According to the Centers for Disease Control, each person’s experience is different, but some of the common symptoms of jet lag are:
- Sleeping difficulties
- Lack of physical coordination
- Mental fogginess
- Gastrointestinal issues
- Irritability and depression
Preventing Jet Lag
In a short-term situation like traveling to a different time zone, it doesn’t help much to know that the jet lag will eventually go away. You don’t want to attend a family reunion or a business meeting feeling as if you need to crawl back in bed for a while. It can even be dangerous to explore an unfamiliar city if you feel lingering fatigue or confusion. Luckily, there are steps you can take to minimize the effects of jet lag and enjoy your travel experience.
Before You Leave
The best time to start addressing possible jet lag is before your trip. Avoid looking at computer, phone or TV screens for an hour before bedtime the night before. This should allow you to sleep more soundly and start the day refreshed for travel. Prepare for your trip by getting some exercise the day before, and include protein at breakfast to keep your energy up.
Minimize Travel Fatigue
During travel, consume frequent small meals or snacks and avoid eating a lot at once. This can head off stomach problems, keep your energy levels stable and make it less likely you’ll experience fatigue from a drop in blood sugar. It’s also important to stay hydrated, so carry a water bottle with you and remember to drink from it. You drink more water at home than you realize, and there aren’t as many opportunities to drink water on the road. If you can take breaks to walk around and get your blood circulating, that will also help.
Once You Arrive
One of the best tips is to jump right into the new time zone, especially if you’ll only be there a few days. If you can, arrange to fall asleep two hours early or later the night before, depending on the direction of the upcoming time change. If you’re traveling east, arriving late in the day can help since the fatigue you feel after a day of travel can be used to help you relax and fall asleep at an earlier time than usual. If you’re traveling west, a nap upon arrival can refresh you enough to stay up until a later bedtime.
Be Gentle With Yourself
Be kind to your stomach by continuing to eat small, frequent meals at first. Your whole body will be stressed by the changes in waking and sleeping, exercise and diet habits that are unavoidable during a trip. It’s also a good idea to avoid excessive sugar, caffeine and alcohol for the first day or two until your metabolism adjusts. Alcohol can keep you dehydrated and lead to a headache, just when you’re trying to kick the effects of travel on your body.

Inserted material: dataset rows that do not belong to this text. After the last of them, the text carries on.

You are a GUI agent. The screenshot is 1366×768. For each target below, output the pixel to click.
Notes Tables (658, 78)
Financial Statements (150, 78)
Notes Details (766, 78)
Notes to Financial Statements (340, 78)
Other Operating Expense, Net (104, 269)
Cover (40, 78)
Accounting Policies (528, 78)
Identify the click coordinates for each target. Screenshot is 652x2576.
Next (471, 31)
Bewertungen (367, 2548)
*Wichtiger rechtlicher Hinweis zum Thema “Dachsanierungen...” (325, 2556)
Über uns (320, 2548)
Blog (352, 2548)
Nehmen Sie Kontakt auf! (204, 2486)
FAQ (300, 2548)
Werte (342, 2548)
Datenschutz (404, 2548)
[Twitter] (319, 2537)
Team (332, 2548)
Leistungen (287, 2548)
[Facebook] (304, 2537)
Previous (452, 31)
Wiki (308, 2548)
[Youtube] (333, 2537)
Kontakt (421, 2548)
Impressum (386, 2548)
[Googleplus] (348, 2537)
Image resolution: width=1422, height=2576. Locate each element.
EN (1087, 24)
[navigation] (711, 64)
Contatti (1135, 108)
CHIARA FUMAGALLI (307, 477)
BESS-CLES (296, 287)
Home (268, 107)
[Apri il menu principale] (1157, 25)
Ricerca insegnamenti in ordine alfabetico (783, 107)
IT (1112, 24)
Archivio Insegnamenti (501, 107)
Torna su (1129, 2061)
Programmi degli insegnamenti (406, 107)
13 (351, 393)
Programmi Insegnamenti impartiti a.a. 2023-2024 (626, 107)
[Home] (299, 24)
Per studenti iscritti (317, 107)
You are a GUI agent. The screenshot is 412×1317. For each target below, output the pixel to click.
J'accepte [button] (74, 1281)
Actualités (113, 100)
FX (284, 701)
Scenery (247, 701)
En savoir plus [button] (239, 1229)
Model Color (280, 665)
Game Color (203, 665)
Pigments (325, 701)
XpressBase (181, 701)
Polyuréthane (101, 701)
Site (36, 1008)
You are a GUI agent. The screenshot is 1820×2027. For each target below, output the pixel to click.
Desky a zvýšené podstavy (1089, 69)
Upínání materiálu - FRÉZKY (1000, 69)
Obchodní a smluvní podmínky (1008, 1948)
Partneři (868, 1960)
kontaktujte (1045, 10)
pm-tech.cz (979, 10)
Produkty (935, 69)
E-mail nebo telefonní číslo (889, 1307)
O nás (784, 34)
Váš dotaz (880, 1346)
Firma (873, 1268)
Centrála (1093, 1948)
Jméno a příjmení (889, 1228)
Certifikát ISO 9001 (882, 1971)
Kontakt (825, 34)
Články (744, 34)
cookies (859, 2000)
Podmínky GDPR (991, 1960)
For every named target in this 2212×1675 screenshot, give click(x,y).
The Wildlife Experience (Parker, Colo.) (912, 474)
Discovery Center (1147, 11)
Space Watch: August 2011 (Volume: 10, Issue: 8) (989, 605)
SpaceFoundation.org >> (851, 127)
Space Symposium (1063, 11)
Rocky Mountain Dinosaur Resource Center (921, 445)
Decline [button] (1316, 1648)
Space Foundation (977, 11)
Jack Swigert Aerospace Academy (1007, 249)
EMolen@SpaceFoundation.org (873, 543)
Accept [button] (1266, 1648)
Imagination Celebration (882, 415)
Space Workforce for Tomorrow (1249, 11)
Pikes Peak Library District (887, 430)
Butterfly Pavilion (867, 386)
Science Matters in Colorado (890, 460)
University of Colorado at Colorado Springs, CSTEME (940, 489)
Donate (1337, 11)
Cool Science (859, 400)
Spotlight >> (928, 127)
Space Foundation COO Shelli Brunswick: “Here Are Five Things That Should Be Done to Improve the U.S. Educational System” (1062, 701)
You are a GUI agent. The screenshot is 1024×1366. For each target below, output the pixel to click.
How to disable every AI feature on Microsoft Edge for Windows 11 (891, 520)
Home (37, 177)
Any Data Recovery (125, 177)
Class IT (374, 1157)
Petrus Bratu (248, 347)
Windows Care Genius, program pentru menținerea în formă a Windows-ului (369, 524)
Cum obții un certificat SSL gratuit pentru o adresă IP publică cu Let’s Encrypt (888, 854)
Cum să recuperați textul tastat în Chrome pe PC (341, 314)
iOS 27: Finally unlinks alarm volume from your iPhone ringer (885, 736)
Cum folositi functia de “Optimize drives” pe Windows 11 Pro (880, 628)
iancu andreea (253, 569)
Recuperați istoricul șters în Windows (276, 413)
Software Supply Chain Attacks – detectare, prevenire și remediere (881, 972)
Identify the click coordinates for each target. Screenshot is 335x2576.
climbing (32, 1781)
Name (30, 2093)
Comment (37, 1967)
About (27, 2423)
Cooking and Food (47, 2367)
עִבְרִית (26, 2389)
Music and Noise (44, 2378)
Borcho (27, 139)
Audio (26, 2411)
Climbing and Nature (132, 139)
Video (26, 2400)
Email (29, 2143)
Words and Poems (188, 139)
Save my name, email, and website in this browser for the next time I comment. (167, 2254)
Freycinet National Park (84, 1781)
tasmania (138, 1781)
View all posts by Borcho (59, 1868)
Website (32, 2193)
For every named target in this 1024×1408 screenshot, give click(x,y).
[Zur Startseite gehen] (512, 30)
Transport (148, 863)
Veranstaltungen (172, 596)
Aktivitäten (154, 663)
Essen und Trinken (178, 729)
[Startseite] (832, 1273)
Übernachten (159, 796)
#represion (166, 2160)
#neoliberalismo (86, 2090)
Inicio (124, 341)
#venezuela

If you can give yourself the luxury of an empty schedule on your first day, that will help you adapt. Getting some exercise the day after you make it to your destination, even if it’s just a walk around the block, will also speed up the process, and the sunlight will help reset your internal clock.
Following as many of these tips as possible can help boost your adjustment to a new time zone, so you get the greatest possible enjoyment from your trip.